(Stored data entries)
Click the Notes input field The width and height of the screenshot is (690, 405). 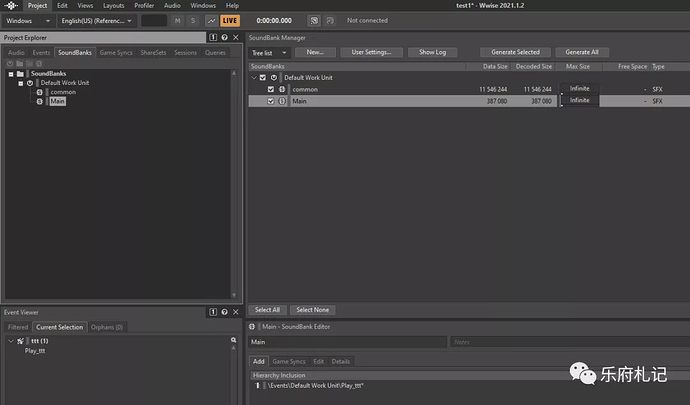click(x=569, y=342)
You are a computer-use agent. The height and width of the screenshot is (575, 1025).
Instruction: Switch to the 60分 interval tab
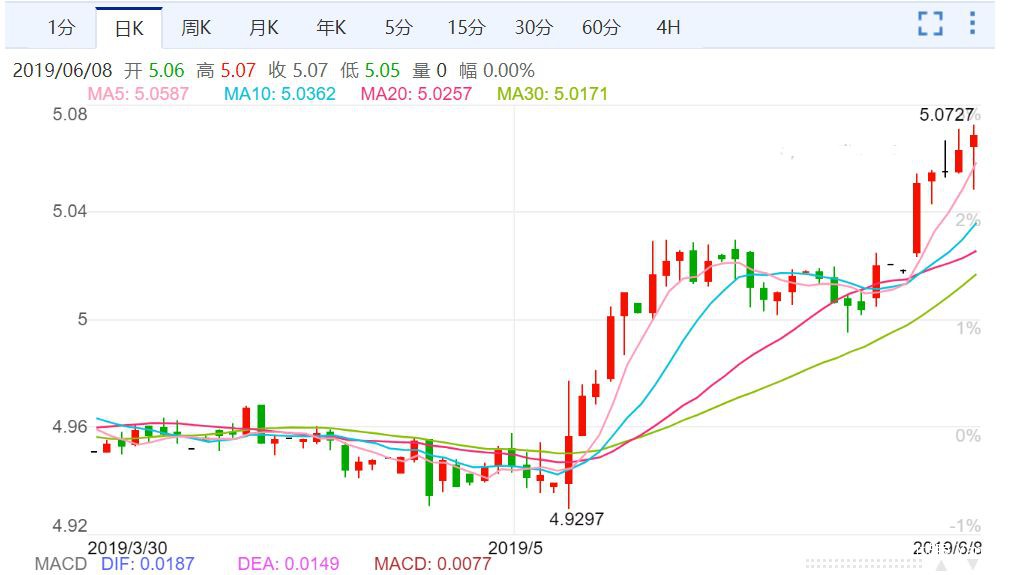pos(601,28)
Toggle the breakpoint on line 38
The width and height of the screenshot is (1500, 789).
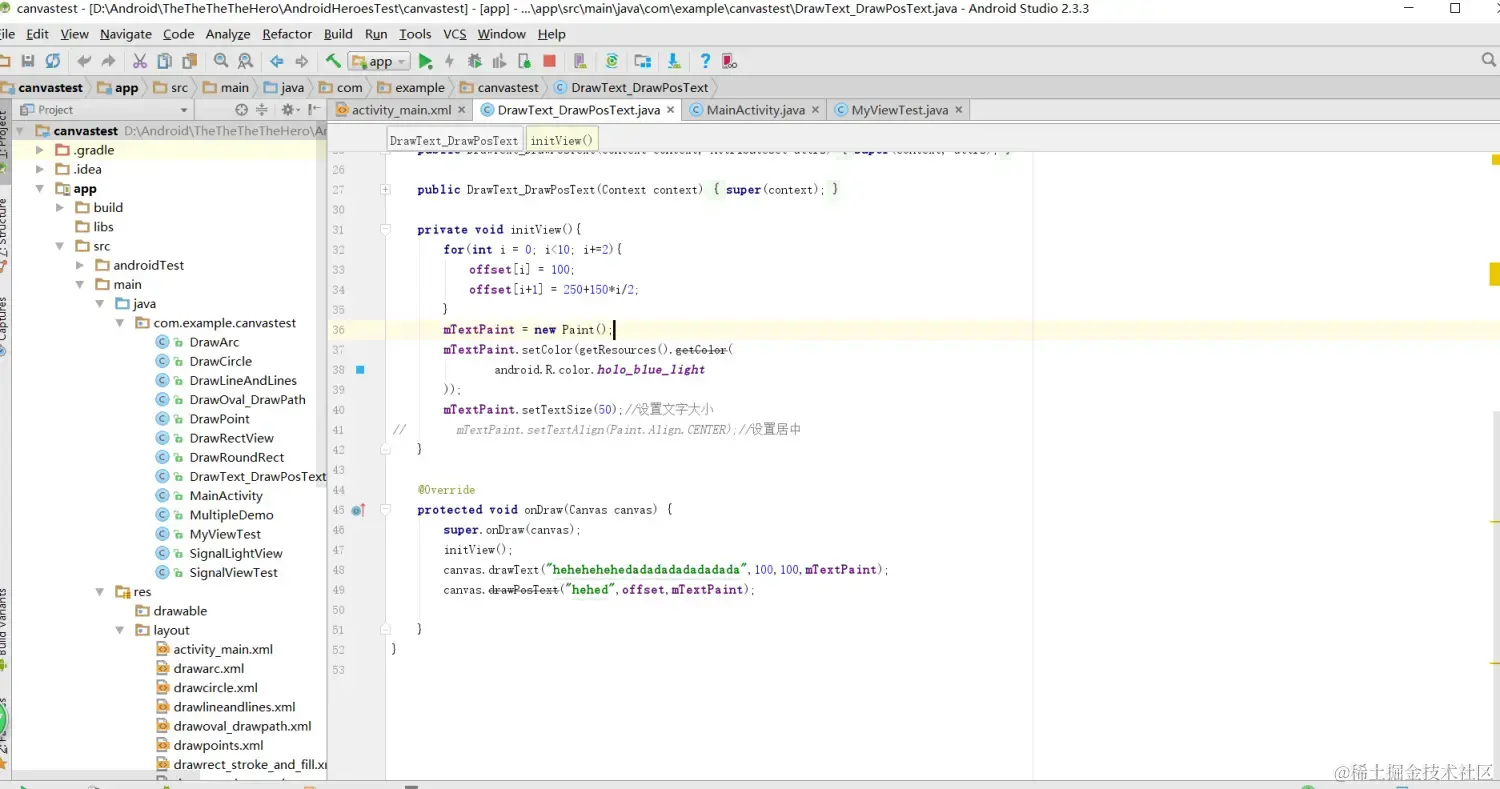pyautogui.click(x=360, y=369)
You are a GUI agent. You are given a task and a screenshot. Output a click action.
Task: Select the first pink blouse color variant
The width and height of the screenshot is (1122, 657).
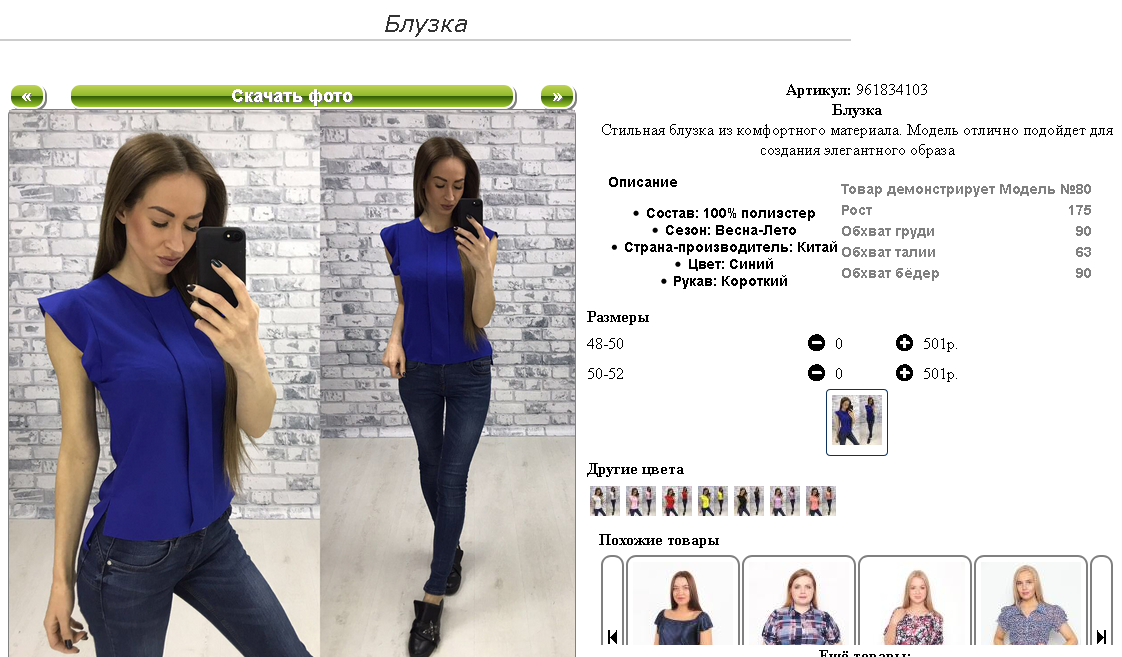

Directions: The copy you give must run from the line containing "Task: Select the" through the last line of the records, exactly, with the pictures left out.

Output for this task:
Task: Select the first pink blouse color variant
The width and height of the screenshot is (1122, 657).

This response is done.